Disclaimer: Everyone mentioned in this
belongs to Marvel. But ... Heh heh heh. They aren't making any more
money out of this than I am.
Notes: I knew that I hadn't finished with Bobby. Thanks
to KJ, Poi, Pebbs, Dia and Sparks who have between them helped to
get this fic out of my head.
This is completely unrelated to A Different
Theatre, other than the fact that they're both about our favourite
Feedback: Geez, do you think? Of course, I'm a fic writer.
I may not live for it, but it certainly makes me feel like I'm not
posting to a void.
You can practically hear it.
The sound of the bungie-strength cord, dragging me back.
Back to ... reminders. Reminders of what I'm not. It's not so hard
to hide the fact that I'm a screw-up from the rest of the world when
I'm not there. When I'm not home.
Home, home is where the heart is. I've tried, but basically, that's
where that faulty organ is buried. Deep down, under the labs, under
the Danger Room, there's a dysfunctional heart beating.
And I'll go back again. There's always someone around to laugh at
my jokes. To welcome the Bobster back.
Bobby. Can you think of any name less suited to an adult?
Okay, maybe Cindi. But that's just unfair bringing up that name.
Cheating by means of cutsy-ness.
Anywho, you can see that they like me. They laugh. They groan when
I come back into the Danger Room. Always late.
It used to be a joke, being late all the time. It wasn't, when I
first came to the school, because of sleeping up. I used to get up
before all of them. I'd have watched at least an hour of cartoons
before the training sessions. There was always just one more ad-break
though. Just one more episode. Then I'd be late, and still not dressed.
I'd rush down, and there they'd be.
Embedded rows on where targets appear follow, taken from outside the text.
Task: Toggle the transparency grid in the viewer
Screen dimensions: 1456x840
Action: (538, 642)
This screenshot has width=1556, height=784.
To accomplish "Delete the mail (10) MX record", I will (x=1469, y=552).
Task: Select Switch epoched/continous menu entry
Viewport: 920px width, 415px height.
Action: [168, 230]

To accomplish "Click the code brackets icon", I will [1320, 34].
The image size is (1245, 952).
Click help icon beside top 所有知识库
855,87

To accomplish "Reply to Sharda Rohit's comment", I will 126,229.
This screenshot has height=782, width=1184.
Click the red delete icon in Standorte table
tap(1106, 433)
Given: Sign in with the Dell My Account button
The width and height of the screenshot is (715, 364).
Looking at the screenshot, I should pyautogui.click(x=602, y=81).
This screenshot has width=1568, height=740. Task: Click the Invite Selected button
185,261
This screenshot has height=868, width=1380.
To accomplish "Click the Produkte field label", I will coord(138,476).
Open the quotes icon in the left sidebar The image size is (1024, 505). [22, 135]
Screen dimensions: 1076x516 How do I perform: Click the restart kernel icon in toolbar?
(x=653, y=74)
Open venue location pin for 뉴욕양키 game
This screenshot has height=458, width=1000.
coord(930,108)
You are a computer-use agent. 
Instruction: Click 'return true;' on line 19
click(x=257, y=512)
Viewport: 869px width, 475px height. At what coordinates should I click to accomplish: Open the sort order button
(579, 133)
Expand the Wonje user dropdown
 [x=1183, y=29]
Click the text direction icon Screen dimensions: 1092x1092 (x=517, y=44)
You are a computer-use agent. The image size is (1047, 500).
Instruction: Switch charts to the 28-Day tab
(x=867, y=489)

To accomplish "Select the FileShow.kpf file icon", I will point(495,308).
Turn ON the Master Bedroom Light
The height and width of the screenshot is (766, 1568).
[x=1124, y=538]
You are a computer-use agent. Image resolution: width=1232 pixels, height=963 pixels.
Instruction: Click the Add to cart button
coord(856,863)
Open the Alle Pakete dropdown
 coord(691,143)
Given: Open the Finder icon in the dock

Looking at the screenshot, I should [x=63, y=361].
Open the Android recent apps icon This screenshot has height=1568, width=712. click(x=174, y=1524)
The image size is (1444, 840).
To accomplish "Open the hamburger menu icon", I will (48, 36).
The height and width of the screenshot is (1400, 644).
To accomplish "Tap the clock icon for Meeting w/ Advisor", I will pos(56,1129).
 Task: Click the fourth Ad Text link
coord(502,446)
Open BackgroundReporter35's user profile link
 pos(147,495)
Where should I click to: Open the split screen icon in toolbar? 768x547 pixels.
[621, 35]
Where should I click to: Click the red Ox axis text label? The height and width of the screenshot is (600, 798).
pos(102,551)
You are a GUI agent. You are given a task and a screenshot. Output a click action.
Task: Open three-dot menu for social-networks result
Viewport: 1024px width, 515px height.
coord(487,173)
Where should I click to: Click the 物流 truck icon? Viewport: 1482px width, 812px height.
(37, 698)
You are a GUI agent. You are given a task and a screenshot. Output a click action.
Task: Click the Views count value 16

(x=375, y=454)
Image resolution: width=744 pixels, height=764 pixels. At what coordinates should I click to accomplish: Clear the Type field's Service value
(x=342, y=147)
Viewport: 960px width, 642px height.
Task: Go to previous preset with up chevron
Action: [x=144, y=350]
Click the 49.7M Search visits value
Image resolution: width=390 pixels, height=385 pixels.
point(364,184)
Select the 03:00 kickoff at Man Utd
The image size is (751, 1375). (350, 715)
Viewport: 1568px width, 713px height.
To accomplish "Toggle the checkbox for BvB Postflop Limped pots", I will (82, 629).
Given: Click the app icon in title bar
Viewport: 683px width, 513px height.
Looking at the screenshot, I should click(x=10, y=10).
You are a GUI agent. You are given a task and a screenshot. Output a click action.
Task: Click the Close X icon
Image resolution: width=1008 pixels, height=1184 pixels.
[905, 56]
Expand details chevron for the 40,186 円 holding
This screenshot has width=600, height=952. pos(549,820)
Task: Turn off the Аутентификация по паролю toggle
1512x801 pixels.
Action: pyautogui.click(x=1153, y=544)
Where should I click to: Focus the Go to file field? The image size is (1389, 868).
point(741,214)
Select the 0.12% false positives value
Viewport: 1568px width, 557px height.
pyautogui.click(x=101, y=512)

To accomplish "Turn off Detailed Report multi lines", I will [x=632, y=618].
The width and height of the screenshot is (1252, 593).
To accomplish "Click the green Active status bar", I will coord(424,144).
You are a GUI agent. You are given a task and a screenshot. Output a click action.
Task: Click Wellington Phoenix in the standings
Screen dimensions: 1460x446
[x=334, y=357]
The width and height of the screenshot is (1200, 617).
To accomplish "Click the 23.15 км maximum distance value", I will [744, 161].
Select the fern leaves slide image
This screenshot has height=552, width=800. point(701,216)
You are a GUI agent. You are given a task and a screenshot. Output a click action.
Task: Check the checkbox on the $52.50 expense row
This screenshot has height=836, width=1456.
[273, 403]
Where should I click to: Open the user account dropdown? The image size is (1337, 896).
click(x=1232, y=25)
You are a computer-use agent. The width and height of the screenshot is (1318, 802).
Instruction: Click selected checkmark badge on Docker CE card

Started already. I didn't like
to say what I'd been doing. They might've stopped it. Stopped me watching
those early morning cartoons. So I grinned, and cracked a joke so
they laughed with me, and did it again. The legend of King Slacker
was born, and reigns unchecked to this day.
Even back then, the powers were so cool. Imagine being able to fly,
or shoot beams out of your eyes. Mine just never seemed to measure
up. Partly, let's be honest, because I was so busy staring at them.
They were just so together. Scott was already practically the fearless
leader he is now, Warren's like Mr Cool himself, even then. Not to
mention Hank. He'd been a football hero, he was so smart. And they
all hung out with me! Little Bobby Drake. I was so terrified of being
forgotten amongst these god-like creatures, I'd do anything for attention.
I can see all of that now. But more, I can still feel the almost
terror of being forgotten. Of being dismissed. Of not being noticed.
So I worked hard at it. I spent time constructing the most elaborate
pranks, and relished every single time they worked. With Scott being
so dedicated to the team, Hank so intelligent, just eating up any
studies, and Warren so ... Warren, I fell back on being the old favourite.
Class clown. I made sure that everyone laughed with me, not at me.
Noticed me. They were generally bright pink and scratching as they
chased me, but they certainly knew I was around.
Yeah, it's an old story. I feel no pride in it. But then about the
only thing I feel proud of, really, is the way I have something to
say on every occasion. It's not as easy as it looks. I have a stern
regimen. Half an hour making faces in the mirror every morning, followed
by an hour of quips. Later, I have half an hour of snappy rejoinder
recitals, and every night before I go to bed, I have to practise my
Yeah. That's almost as funny as gunfire, I know.
How you act is habit-forming. If I wasn't bad enough most of the
time, get me around the other 'original X-Men', and I swear I can
feel zits popping out, and my brain sliding comfortably back to 15.
What an age. What a laugh.
Someone always does. Laugh, that is. You can practically hear it.
Can't you hear it? It's silent, but my name is actually Bobby-the-joke
Drake. Bobby-the-fool, Bobby-the-hopeless.
Sometimes it isn't so silent.
When anyone talks about my love life, for example.
Not that I blame them for that. To be honest, I laugh at my love
life, too. After all, grown men don't cry.
We've joked about it. About why I have yet to have a relationship
that actually worked. That lasted. The theories coming thick and fast.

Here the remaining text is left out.